The golf club maker Karsten has launched an attack on Directi due to their dispute over the new gTLD .ping, following through on threats Directi says the company made last month.
Karsten’s outside counsel, Paul McGrady of Winston & Strawn, filed over 200 comments and a 500-page letter against Direct’s new gTLD applications last night, shortly before the ICANN deadline.
In the comments, McGrady says that Directi should be banned from running any new gTLDs because its affiliated privacy service, PrivacyProtect.org, has lost dozens of UDRP cases.
But Directi said today that the Strawn comments — filed against applications such as .web, .hosting and .app — are just a smokescreen for Karsten’s claim over .ping.
Ping is a brand of golf clubs Karsten sells at ping.com, but Directi plans to use the gTLD in its other, geeky sense, open to all-comers.
Directi says that Karsten told it in an August 8 letter to withdraw the .ping bid or face action. According to Directi, the letter said in part:
Karsten is preparing to post this letter and the attached public comments for each of your applications, not just .ping, prior to the end of the public comment period. Once filed, this letter and the public comments will also be sent to the ICANN Board and Senior Staff. Further, as you know, Karsten may seek relief from the courts, through ICANN’s various processes, and through raising awareness of your activities within the ICANN community generally. Karsten will pursue all appropriate means to ensure that all of your applications are rejected.

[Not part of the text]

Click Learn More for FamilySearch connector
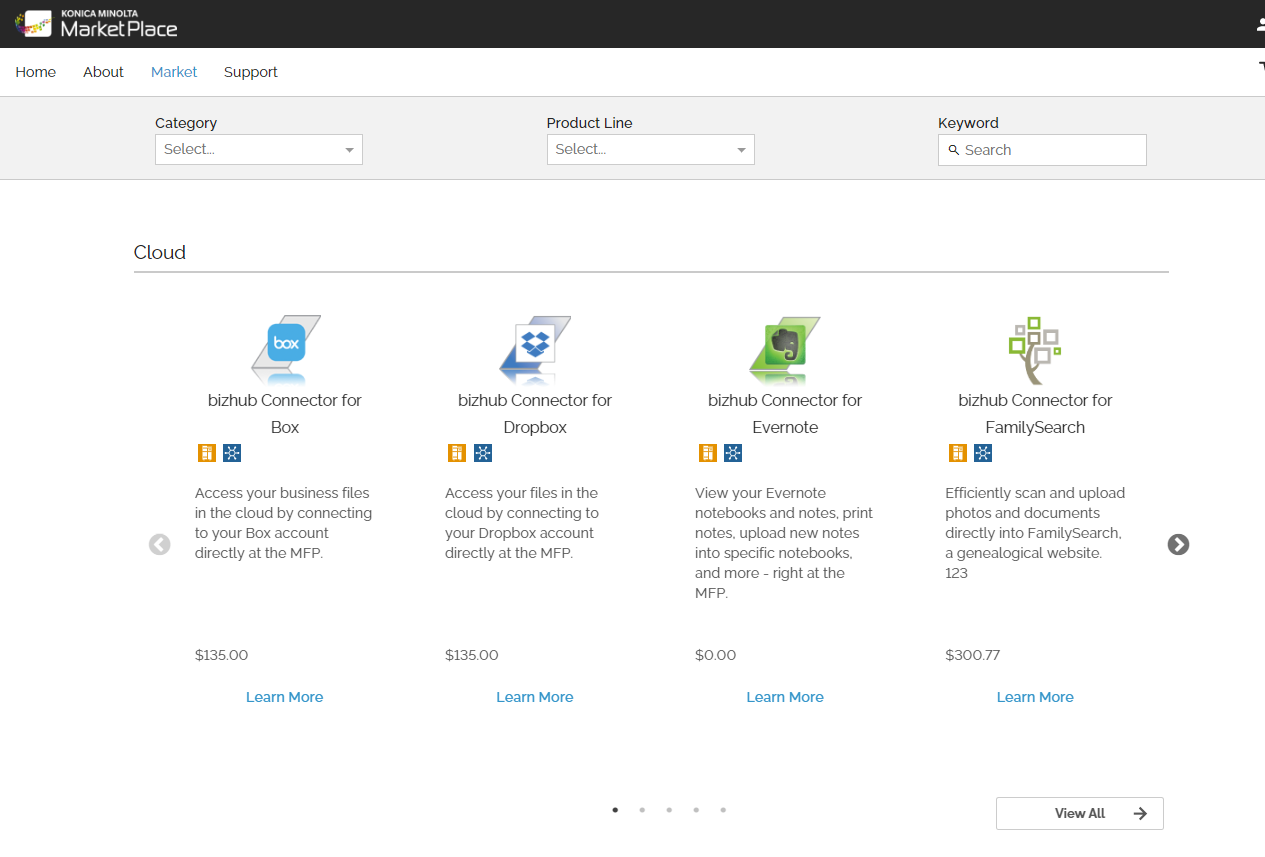 click(x=1035, y=697)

Directi said in a statement: “Karsten is our only competitor for the .ping bid and their comment is submitted in bad faith and to further their self-interest.”
CEO Bhavin Turakhia said that PrivacyProtect.org did not own any of the domain names listed in the UDRP cases McGrady cited, it merely acted as the privacy service.
The company removes the privacy protection when UDRPs are filed, he said, but the registrant’s identity is not always listed in the published decision.